Only one stretch of the listing below is wanted. Begin at the line that has "The image size is (801, 504).", stop after the line that has "The width and height of the screenshot is (1518, 784).", and repeat every line in between exactly.

::: DATA LISTING :::

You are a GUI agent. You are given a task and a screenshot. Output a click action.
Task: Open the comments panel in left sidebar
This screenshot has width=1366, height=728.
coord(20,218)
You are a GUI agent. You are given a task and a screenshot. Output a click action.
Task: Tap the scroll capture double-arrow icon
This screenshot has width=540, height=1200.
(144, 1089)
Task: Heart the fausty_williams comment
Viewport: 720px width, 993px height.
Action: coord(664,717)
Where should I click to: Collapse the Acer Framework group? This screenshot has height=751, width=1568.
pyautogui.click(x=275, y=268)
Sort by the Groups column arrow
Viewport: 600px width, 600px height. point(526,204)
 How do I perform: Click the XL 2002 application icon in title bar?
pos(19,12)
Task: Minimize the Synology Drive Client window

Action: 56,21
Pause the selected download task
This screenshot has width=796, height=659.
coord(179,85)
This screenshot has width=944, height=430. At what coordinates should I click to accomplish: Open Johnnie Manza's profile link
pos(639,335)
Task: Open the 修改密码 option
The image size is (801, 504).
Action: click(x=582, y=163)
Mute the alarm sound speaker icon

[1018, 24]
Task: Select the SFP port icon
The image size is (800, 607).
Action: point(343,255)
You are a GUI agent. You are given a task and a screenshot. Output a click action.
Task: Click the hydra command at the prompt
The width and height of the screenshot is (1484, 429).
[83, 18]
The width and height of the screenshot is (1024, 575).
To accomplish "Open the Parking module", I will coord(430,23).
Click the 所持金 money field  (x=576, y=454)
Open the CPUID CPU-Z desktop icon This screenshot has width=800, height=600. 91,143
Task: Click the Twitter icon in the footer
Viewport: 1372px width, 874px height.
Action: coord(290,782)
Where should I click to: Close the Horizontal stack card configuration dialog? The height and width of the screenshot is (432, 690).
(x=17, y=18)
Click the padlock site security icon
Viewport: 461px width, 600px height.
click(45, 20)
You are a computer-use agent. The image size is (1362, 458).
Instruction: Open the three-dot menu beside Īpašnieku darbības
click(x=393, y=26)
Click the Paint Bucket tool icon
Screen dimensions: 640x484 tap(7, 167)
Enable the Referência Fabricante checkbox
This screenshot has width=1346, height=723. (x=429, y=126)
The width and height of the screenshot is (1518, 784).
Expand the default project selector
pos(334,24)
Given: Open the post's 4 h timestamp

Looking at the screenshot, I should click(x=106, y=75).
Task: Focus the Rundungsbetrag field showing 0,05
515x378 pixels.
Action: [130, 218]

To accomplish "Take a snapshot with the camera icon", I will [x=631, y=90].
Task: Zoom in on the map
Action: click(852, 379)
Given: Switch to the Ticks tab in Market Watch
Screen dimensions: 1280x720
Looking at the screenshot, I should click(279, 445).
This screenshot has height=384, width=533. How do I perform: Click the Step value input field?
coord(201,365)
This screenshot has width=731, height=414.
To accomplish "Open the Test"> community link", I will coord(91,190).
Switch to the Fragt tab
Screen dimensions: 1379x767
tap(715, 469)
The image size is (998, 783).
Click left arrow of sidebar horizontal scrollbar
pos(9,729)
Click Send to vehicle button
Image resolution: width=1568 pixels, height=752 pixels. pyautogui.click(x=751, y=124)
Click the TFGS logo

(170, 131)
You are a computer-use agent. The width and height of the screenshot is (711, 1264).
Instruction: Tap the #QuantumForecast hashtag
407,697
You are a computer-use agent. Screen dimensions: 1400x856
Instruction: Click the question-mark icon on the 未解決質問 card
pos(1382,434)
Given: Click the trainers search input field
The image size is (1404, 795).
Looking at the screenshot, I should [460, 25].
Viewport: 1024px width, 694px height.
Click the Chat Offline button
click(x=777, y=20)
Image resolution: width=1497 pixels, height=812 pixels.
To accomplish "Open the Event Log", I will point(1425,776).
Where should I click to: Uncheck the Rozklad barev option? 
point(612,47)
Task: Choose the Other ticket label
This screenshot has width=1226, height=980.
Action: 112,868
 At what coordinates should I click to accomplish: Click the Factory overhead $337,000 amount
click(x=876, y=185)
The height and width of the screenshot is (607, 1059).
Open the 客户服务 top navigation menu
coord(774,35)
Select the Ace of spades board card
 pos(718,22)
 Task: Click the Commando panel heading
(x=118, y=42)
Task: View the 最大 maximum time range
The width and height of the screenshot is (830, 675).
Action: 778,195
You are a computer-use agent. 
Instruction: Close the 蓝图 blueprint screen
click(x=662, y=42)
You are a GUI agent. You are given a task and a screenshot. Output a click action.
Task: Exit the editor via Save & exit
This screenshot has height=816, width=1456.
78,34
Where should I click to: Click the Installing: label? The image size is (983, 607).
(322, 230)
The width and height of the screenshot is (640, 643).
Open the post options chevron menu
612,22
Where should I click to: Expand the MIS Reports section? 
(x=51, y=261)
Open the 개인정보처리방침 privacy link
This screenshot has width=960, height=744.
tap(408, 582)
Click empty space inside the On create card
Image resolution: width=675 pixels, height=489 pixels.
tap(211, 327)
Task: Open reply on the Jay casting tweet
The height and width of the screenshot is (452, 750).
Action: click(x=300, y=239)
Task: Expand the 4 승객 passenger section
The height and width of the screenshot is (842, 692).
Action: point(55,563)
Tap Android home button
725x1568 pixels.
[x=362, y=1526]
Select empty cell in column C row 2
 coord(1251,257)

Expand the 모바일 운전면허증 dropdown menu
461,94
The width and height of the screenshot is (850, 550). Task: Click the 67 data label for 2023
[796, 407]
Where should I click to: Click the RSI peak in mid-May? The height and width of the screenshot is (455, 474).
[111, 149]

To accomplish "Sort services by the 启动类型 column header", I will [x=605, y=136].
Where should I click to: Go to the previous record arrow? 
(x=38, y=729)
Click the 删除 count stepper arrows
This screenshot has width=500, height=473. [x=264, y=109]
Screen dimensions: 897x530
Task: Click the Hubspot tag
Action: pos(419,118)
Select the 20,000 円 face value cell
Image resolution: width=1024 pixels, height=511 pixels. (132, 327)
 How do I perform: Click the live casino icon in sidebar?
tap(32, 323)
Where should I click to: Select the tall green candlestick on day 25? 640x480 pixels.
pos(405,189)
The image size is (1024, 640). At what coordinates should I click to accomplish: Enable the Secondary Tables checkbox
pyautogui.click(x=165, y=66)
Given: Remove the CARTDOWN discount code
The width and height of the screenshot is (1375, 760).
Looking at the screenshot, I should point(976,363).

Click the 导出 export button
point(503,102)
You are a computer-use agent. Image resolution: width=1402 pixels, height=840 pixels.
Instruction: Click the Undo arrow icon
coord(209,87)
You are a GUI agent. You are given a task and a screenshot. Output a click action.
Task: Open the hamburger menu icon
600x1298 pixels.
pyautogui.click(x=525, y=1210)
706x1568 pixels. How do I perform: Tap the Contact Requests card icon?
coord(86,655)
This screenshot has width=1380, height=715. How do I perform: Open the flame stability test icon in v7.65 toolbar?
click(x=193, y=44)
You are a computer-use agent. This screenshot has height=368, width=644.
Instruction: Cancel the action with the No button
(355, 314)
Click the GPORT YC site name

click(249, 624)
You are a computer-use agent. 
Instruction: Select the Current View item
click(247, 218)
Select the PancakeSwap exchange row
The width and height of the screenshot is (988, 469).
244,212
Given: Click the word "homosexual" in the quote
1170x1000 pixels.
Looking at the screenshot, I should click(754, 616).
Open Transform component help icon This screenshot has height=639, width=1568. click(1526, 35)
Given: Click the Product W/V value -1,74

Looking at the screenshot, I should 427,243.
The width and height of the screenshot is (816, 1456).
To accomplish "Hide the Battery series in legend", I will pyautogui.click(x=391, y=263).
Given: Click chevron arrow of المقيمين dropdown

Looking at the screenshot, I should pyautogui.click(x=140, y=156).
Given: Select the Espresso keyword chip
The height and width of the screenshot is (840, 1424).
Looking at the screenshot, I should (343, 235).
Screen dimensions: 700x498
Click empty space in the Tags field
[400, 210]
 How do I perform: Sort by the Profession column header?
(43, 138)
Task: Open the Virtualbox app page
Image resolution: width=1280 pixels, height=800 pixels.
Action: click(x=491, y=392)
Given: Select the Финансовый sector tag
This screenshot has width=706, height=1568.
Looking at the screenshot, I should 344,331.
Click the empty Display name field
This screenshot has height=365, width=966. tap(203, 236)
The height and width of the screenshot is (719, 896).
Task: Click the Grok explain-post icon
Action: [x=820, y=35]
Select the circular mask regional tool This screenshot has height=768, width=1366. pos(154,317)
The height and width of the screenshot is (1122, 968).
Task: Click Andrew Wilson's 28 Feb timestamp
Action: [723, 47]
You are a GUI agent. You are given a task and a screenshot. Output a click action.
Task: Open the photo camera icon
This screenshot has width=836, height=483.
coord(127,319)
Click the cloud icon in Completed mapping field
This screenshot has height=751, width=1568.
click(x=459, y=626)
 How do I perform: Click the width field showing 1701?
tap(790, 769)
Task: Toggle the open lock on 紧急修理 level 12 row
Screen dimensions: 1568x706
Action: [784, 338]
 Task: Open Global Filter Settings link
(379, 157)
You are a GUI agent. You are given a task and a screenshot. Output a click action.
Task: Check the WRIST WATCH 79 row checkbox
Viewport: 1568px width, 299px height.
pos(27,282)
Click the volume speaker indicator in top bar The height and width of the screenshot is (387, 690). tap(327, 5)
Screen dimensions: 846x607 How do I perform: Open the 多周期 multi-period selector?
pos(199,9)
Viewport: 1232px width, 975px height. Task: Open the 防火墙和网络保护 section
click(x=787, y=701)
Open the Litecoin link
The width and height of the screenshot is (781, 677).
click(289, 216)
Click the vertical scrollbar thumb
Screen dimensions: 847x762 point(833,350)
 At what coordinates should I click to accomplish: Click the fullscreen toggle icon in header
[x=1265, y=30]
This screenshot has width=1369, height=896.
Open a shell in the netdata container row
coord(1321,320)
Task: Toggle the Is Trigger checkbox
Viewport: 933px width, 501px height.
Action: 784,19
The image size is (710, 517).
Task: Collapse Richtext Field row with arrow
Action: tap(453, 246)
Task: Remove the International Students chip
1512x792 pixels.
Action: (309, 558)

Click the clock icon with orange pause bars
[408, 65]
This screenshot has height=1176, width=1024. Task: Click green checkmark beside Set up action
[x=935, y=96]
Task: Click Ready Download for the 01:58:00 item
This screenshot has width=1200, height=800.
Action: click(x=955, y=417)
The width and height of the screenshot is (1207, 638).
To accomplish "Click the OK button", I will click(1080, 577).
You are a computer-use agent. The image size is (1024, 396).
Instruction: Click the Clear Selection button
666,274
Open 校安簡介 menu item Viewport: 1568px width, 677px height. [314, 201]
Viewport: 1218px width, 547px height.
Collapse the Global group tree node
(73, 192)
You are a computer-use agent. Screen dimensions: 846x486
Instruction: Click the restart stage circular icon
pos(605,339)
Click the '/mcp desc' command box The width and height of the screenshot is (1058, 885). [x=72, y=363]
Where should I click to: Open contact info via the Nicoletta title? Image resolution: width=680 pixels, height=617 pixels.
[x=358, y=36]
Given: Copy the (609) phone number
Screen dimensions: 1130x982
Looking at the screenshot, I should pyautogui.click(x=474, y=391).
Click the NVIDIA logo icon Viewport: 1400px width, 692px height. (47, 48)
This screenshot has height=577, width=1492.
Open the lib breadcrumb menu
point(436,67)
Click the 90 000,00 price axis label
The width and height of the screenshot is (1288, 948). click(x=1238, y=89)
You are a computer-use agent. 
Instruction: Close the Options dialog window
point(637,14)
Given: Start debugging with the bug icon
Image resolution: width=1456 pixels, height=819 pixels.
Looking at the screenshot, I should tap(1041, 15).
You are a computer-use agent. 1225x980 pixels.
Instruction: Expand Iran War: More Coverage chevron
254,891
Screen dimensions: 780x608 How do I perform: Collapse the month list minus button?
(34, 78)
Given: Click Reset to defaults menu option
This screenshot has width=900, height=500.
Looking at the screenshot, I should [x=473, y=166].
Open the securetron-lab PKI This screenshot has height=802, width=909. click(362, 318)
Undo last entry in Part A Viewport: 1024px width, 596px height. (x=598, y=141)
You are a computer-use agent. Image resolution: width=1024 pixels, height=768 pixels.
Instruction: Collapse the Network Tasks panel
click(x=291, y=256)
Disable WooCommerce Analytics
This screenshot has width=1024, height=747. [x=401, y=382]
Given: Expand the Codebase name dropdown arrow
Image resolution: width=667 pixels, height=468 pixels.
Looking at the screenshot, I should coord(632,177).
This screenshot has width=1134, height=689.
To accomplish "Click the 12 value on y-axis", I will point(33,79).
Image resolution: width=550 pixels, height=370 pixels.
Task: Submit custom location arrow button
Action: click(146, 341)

:::

• _SOLUTION TO THIS EXERCISE_
The image size is (801, 504).
Action: click(x=582, y=163)
Mute the alarm sound speaker icon

[1018, 24]
Task: Select the SFP port icon
The image size is (800, 607).
Action: point(343,255)
You are a GUI agent. You are given a task and a screenshot. Output a click action.
Task: Click the hydra command at the prompt
The width and height of the screenshot is (1484, 429).
[83, 18]
The width and height of the screenshot is (1024, 575).
To accomplish "Open the Parking module", I will coord(430,23).
Click the 所持金 money field  (x=576, y=454)
Open the CPUID CPU-Z desktop icon This screenshot has width=800, height=600. 91,143
Task: Click the Twitter icon in the footer
Viewport: 1372px width, 874px height.
Action: coord(290,782)
Where should I click to: Close the Horizontal stack card configuration dialog? The height and width of the screenshot is (432, 690).
(x=17, y=18)
Click the padlock site security icon
Viewport: 461px width, 600px height.
click(45, 20)
You are a computer-use agent. The image size is (1362, 458).
Instruction: Open the three-dot menu beside Īpašnieku darbības
click(x=393, y=26)
Click the Paint Bucket tool icon
Screen dimensions: 640x484 tap(7, 167)
Enable the Referência Fabricante checkbox
This screenshot has width=1346, height=723. (x=429, y=126)
The width and height of the screenshot is (1518, 784).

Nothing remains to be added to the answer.